You can read the full article here:

Pain in the assets: generation Y’s lost years


4 responses to “Consumption and Generation Y

  1. There are 9% of us without mobiles? That makes me hardly unique then. So you can all stop giving me stick about that.

    So better educated, in debt for longer, bouncing from job to job and held there by increasingly ageing and wealthy boomers. Sounds like the life.

  2. dan for as long as you can get away with it – stay away from the mobiles!

    yeah … it sounds like a pretty peachy picture doesn’t it! hmmmm … damn boomers have gorged on free energy and oil and leaving us with the effing bill.

  3. It sucks. And I get all guilty about driving down the coast for a few days at the end of semester due to climate change, on my bike all during it. Yet they could drive everywhere (with a free education to boot) for 50c a litre and not a care in the world. If only.
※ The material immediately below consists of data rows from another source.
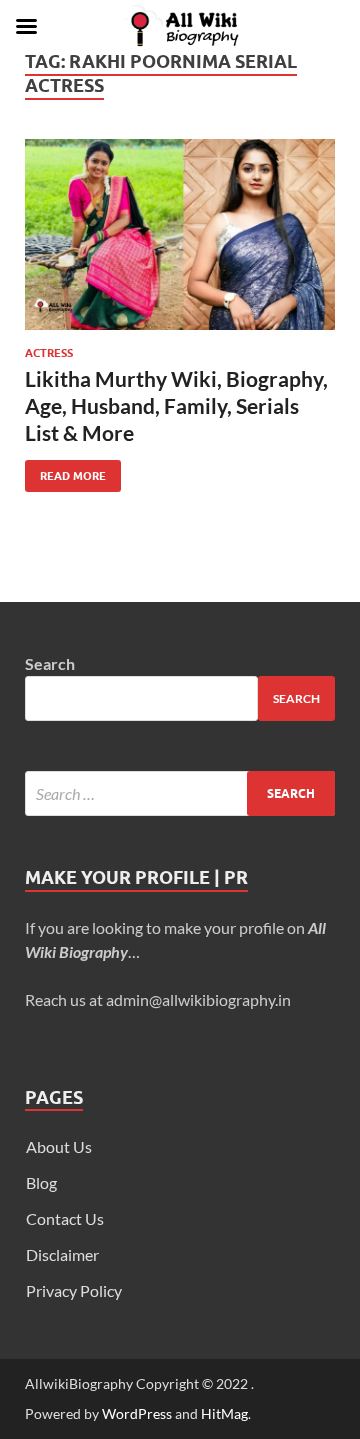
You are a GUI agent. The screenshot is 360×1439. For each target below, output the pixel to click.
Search (50, 663)
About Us (59, 1146)
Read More (65, 471)
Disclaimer (62, 1254)
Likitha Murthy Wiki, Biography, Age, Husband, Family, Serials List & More (176, 406)
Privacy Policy (74, 1290)
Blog (41, 1182)
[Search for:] (180, 793)
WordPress (137, 1413)
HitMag (224, 1413)
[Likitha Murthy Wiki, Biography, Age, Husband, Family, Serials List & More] (180, 234)
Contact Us (65, 1218)
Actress (49, 353)
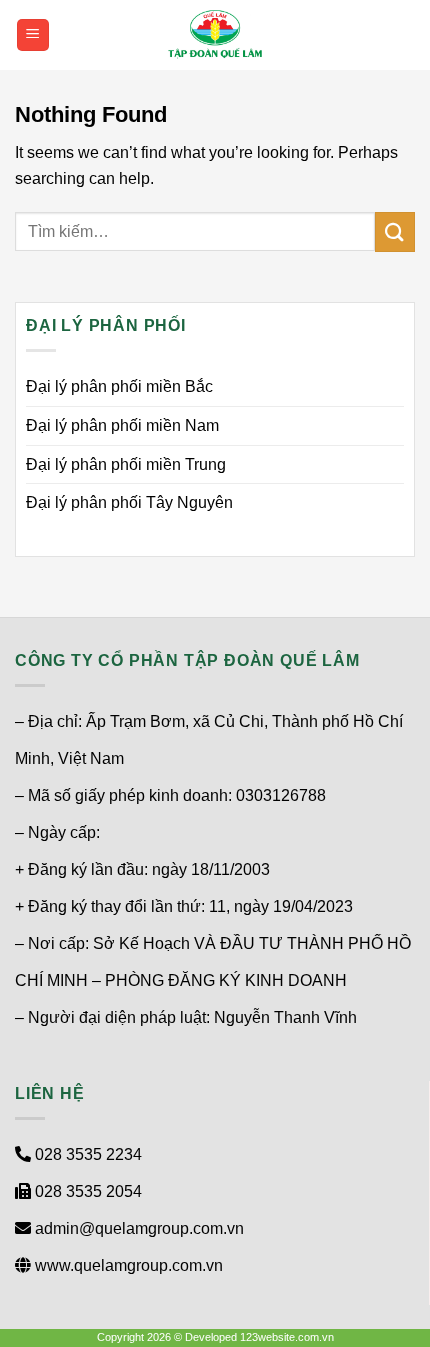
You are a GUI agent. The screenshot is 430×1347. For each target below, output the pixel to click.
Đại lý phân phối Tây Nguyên (129, 502)
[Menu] (33, 35)
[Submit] (395, 231)
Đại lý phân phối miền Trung (126, 464)
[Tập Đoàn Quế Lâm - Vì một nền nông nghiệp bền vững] (215, 35)
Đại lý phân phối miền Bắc (119, 386)
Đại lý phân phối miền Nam (122, 425)
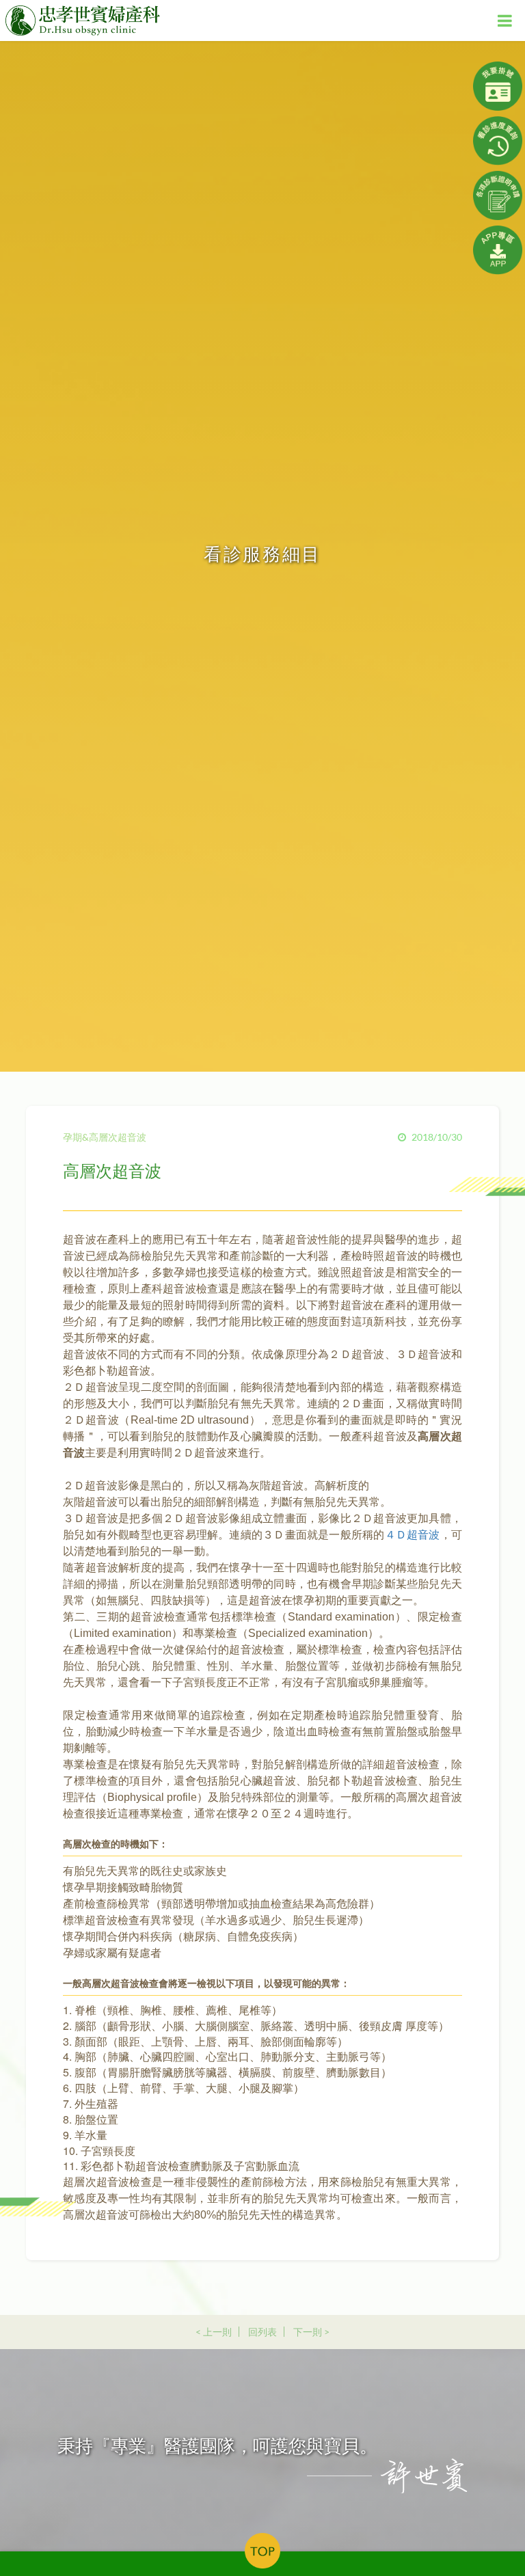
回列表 (262, 2332)
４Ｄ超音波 (412, 1535)
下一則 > (311, 2332)
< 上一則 (214, 2332)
And they try and tell us we’ve got it easy now.

  4. (as an aside, i’ve made you an editor of this blog now so i shouldn’t have to approve your comments anymore! and you should be able to create posts, etc.)

    i understand what you mean. it would be so easy just to be effing angry and aggressive and nihilistic in the style of fightclub … we’ve inherited a system and world that was not of our making that is crumbling, crap and is going to cause us a great deal of pain in fixing up. it is not our fault yet we are left picking up the bill and having to do the hard yards. there is certainly a temptation to give them all the big finger and tear down everything they have created. maybe that is just me.